About this exercise: Beginning at the line that contains "The height and", repeat each line exactly through the last one of the records below, and leave out the pictures.

======== Material for the task

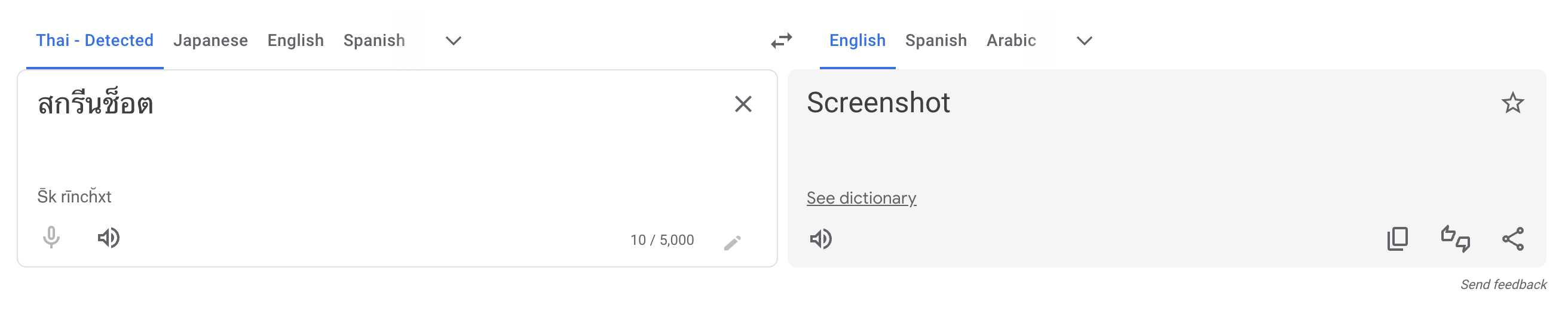Listen to the Thai source text
This screenshot has height=332, width=1568.
[x=108, y=238]
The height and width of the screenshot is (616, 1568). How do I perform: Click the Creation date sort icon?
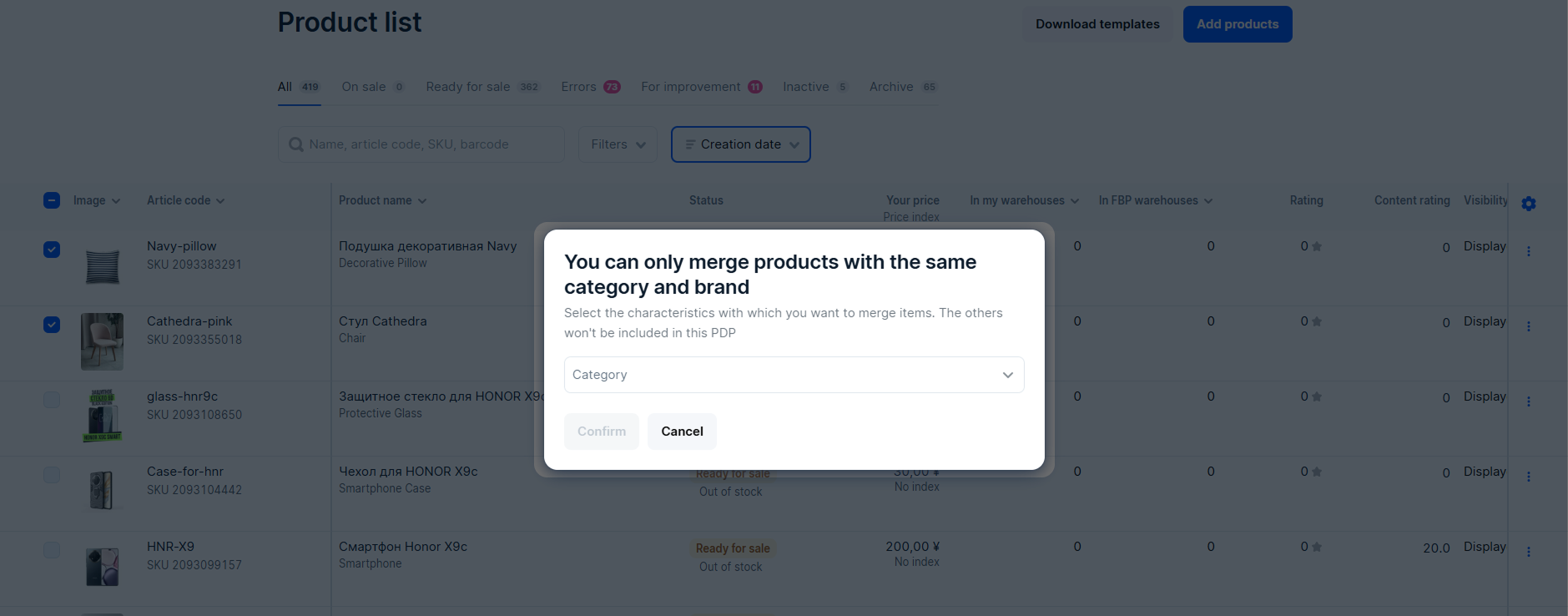point(690,144)
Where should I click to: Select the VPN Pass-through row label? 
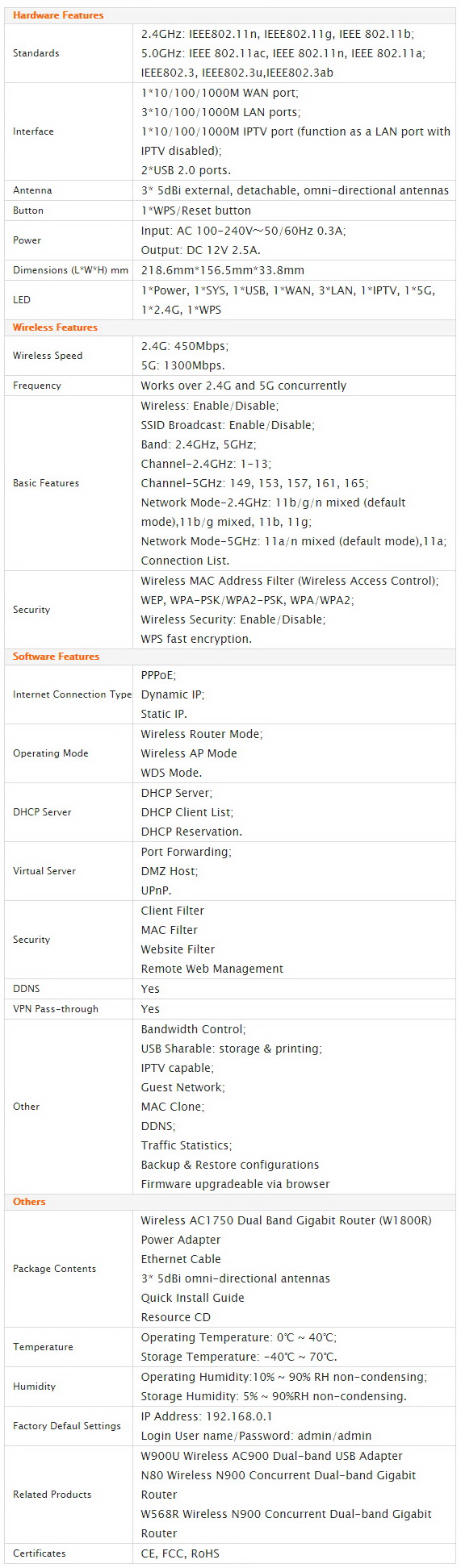coord(56,1009)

================

Answer to this problem:
The height and width of the screenshot is (616, 1568). How do I perform: Click the Creation date sort icon?
point(690,144)
Where should I click to: Select the VPN Pass-through row label? 
coord(56,1009)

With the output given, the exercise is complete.